We all know that sleep is important, but how many hours of sleep do you really need? This article outlines the recommended amount of sleep you need, how to get better sleep and covers a few sleep myths that you might have heard.
Between caffeine and blue light, it seems as though everything we come into contact with has the potential to keep our mind stimulated, awake, and on-the-go. It’s safe to say that we can all relate to scrambling to meet the demands of a busy schedule and we’ve all had nights where we just can’t seem to fall asleep no matter how hard we try. But even minimal sleep loss can take a heavy toll on your mood, energy, mental focus and ability to handle stressful situations. It can really wreak havoc on your mental and physical health, and that’s why it’s important to learn more about how to sleep better.
Recommended Hours of Sleep
Although the optimal amount of sleep varies from person to person, many studies from all over the world have universally agreed that the majority of people need approximately eight hours of sleep (or seven to nine hours to be precise).
Below, we’ve mapped out a chart that outlines the recommended hours of sleep by each age group.
Although there is no such thing as a one-size fits all approach to sleep, most people still need approximately eight hours of sleep. This is because many studies over the years have all come to the same conclusion that seven to nine hours is the appropriate amount for healthy young adults and adults with normal sleep. The only difference is that the amount can vary throughout different stages of our lives.
- Newborns require 14-17 hours
- Infants require 12-15 hours
- Toddlers require 11-14 hours
- Preschoolers require 10-13 hours
- School age children require 9-11 hours
- Teenagers require 8-10 hours
- Adults require 7-9 hours
- Elders require 7-8 hours
For children, getting the optimal amount of sleep on a regular basis as outlined by their age group, has been linked with better mental and physical health, attention, behavior, learning, ability to control emotions, and overall well being.
For adults, getting any less than seven hours of sleep on a regular basis has been linked to poor health. It can lead to weight gain, diabetes, high blood pressure, strokes, depression and many underlying health problems and sleep disorders.
Additional Factors Related to Sleep
In addition to age, there are other factors that can affect how many hours of sleep a person needs. Some examples of these factors include:
- Sleep quality. If you find that your sleep is constantly being interrupted, you’re definitely not getting enough sleep, let alone quality sleep. It’s just as important as the quantity.
- Sleep deprivation. If you’re feeling sleep deprived, then the hours of sleep you require will need to be increased as well to make up for the lack of sleep that you’re getting.
- Aging. Studies show that older adults need about the same amount of sleep as younger adults. But as you get older, your sleep patterns and natural melatonin production might change. In fact, many older adults tend to take longer to get to sleep, sleep for shorter periods of time and wake up much more easily.
- Pregnancy and hormonal levels. Changes in hormone levels can result in poor sleep, as well as any sort of physical discomforts.
The Importance of Sleep
Sleep is truly important because it can directly affect your mental and physical health throughout the day. It impacts your productivity, emotional balance, immune function and heart health. So if you’re wondering how to get better sleep, it’s best to do your research and start changing your daily habits and routine now.
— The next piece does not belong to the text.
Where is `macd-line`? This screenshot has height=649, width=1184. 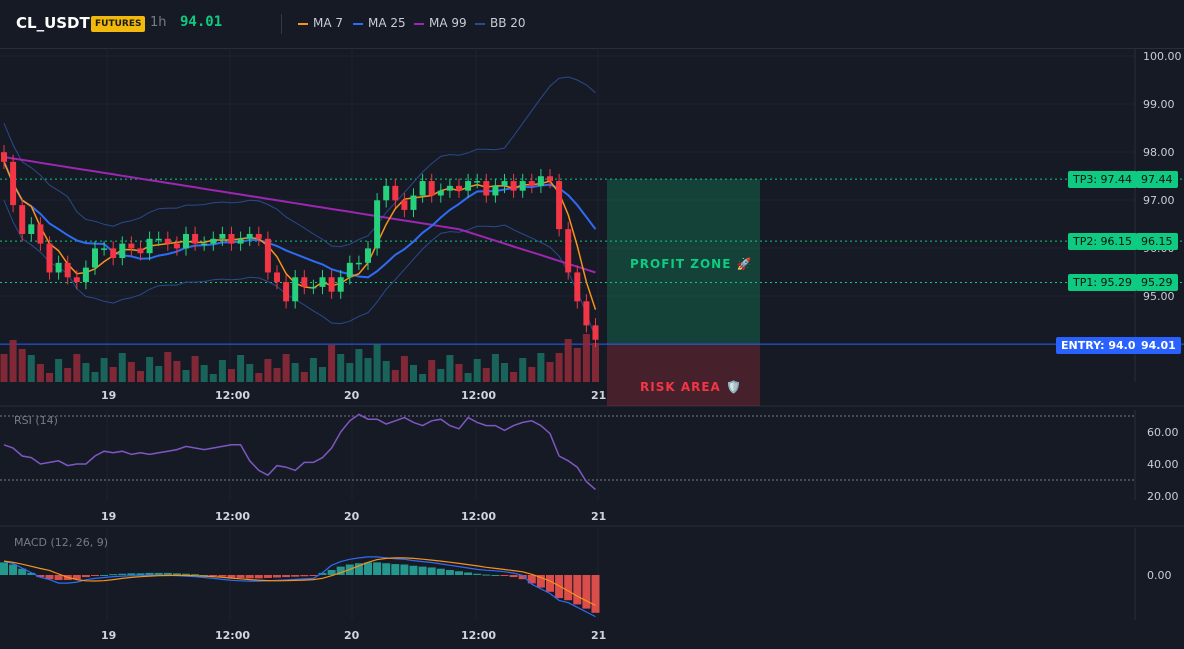
macd-line is located at coordinates (300, 587).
Sleep isn’t just a time when your body shuts off. When you’re resting, your brain stays busy by preparing you for the next day. It does so by restoring many biological activities that require maintenance and recovery that typically happens when you fall asleep. Without enough hours of restorative sleep, you won’t be able to work, learn, and communicate effectively, and you might even be more prone to mental and physical breakdowns. But before you start to worry, the good news is that you don’t necessarily need to make a choice between health and productivity. By taking care of your health, and addressing sleep issues, your ability to be productive will naturally be much more effective.
Myths and Facts about Sleep
Myth: Your body can easily adjust to different sleep schedules.
Fact: Although most people can reset their biological clock, it can sometimes take more than a week to adjust after traveling across different time zones, or switching to night shifts at work.
Myth: Getting one hour less of sleep will not affect your daytime functioning.
Fact: You may not be noticeably sleepy throughout the day, but losing even one hour of sleep can affect your ability to think properly and respond quickly. It also compromises your energy and overall health.
Myth: Extra sleep at night can cure excessive daytime fatigue.
Fact: Even though the quantity of sleep is important, it’s the quality of sleep that really determines whether you are well rested or not. Many people can sleep well over eight hours a night and can still feel fatigued and not well rested because the quality of sleep is poor.
Myth: You can make up for lost sleep by sleeping more on the weekends.
Fact: This type of sleep pattern can relieve some of your sleep debt, but it won’t completely make up for the lack of sleep symptoms that you will experience. In fact, sleeping later on weekends can also actually affect your sleep cycle and make it harder for you to fall asleep on Sunday nights before having to wake up early on Mondays.